File content as of revision 5:78a94312c383:

//247-426-Nucleo_Lab_8
//This software is derived from Nucleo_sg90_remote_control.
//It outputs a PWM signal that is compatible with Tower Pro SG90 servos.
//It makes the servo move according to the temperature read from a DS1820
//temperature sensor.
//Pressing the user button makes the software define the temperature it then
//reads as a reference temperature that is associated to the middle position
//that can be taken by the sg90 servo.
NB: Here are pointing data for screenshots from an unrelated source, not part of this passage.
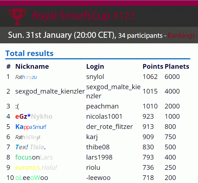Click the Kappa Smurf nickname

[x=31, y=127]
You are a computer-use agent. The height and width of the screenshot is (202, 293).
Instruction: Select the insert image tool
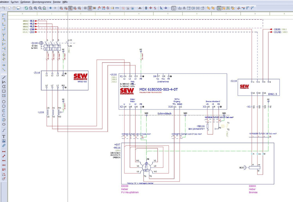coord(4,141)
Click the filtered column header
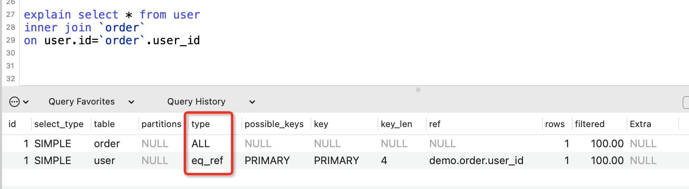 click(x=589, y=124)
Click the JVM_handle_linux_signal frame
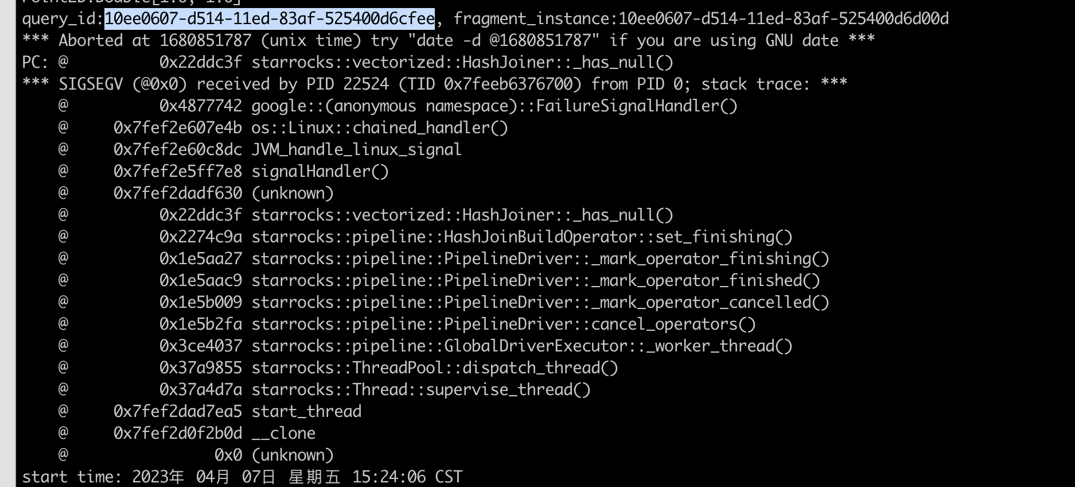The width and height of the screenshot is (1075, 487). coord(356,150)
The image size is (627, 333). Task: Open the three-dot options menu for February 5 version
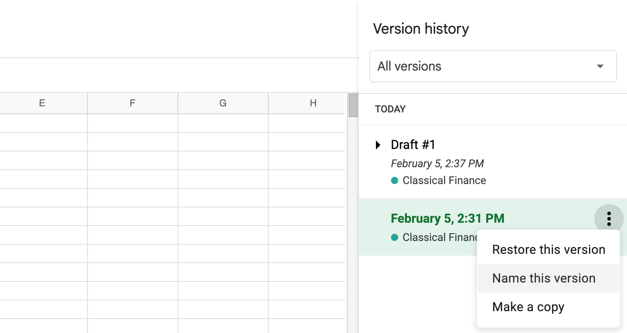click(609, 219)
An increase in temperature relative to
//this reference temperature will then make the servo rotate in one direction
//whereas a decrease with respect to the reference will rather make it rotate in
//the other direction.
//

//Just connect the brown wire of a SG90 servo to GND, its red wire to AVDD and
//its the orange wire to D11 to have the SMT32-F401RE control the servo.
//
//
//material:
//      DS18S20: temperature sensor
//
//signals:
//      D11= pwm signal to use to control SG90 directly
//      D8=  used to communicate with the 1-wire temperature sensor Ds18s20
//
//  Circuit:
//                                                             _____
//                                                             |   | DS18S20
//                                                             -----(front view)
//                                                             | | |
//                                                       GND___| | |+5V
//      Orange wire of servo SG90 --D11                          |
//      Red wire of servo SG90 -----+5V                 D8_______|-/\/\/\--+5v
//      Brown wire of servo SG90 ---GND                              10k
//
// Hyperterminal configuration
// 9600 bauds, 8-bit data, no parity



#include "DS1820.h"
#include "mbed.h"
#define NUMBER_OF_POSITIONS sizeof(pulseDurationInMicroSeconds)/sizeof(int)
#define PWM_PERIOD_FOR_SG90_IN_MS           20
#define PWM_PERIOD_FOR_MODULATION_IN_US     25  


Serial pc(SERIAL_TX, SERIAL_RX);
DS1820 probe(D8);

PwmOut led(LED1);
DigitalOut userLED(LED1);

PwmOut towerProSG90(D11);
PwmOut remoteControlOutput(D10);
PwmOut modulatingOutput(D9);
InterruptIn userButton(USER_BUTTON);
int index;
int pulseDurationInMicroSeconds[]=
        {1500,1625,1750,1875,2000, 1875,1750,1625,1500,1375,1250,1125,1000,1125,1250,1375};    
void responseToUserButtonPressed(void)
{
    index++;
    if (index >= NUMBER_OF_POSITIONS)
    {
        index = 0;
    }
    towerProSG90.pulsewidth_us(pulseDurationInMicroSeconds[index]);    
    remoteControlOutput.pulsewidth_us(PWM_PERIOD_FOR_SG90_IN_MS*1000 - pulseDurationInMicroSeconds[index]);
}

int main()
{
    index = 0;    
    towerProSG90.period_ms(PWM_PERIOD_FOR_SG90_IN_MS);
    towerProSG90.pulsewidth_us(pulseDurationInMicroSeconds[index]);
    remoteControlOutput.period_ms(PWM_PERIOD_FOR_SG90_IN_MS);
    remoteControlOutput.pulsewidth_us(PWM_PERIOD_FOR_SG90_IN_MS*1000 - pulseDurationInMicroSeconds[index]);
    modulatingOutput.period_us(PWM_PERIOD_FOR_MODULATION_IN_US);
    modulatingOutput.pulsewidth_us(PWM_PERIOD_FOR_MODULATION_IN_US/2);
    userButton.fall(&responseToUserButtonPressed);
    
    userLED = 1;
    while(1)
    {
        userLED = !userLED;
        
        int delai = 0;
        delai = probe.convertTemperature(true, DS1820::all_devices);         //Start temperature conversion, wait until ready        
        printf("Il fait: %3.1foC\r\n", probe.temperature());   
        wait(1.25);   
    }
}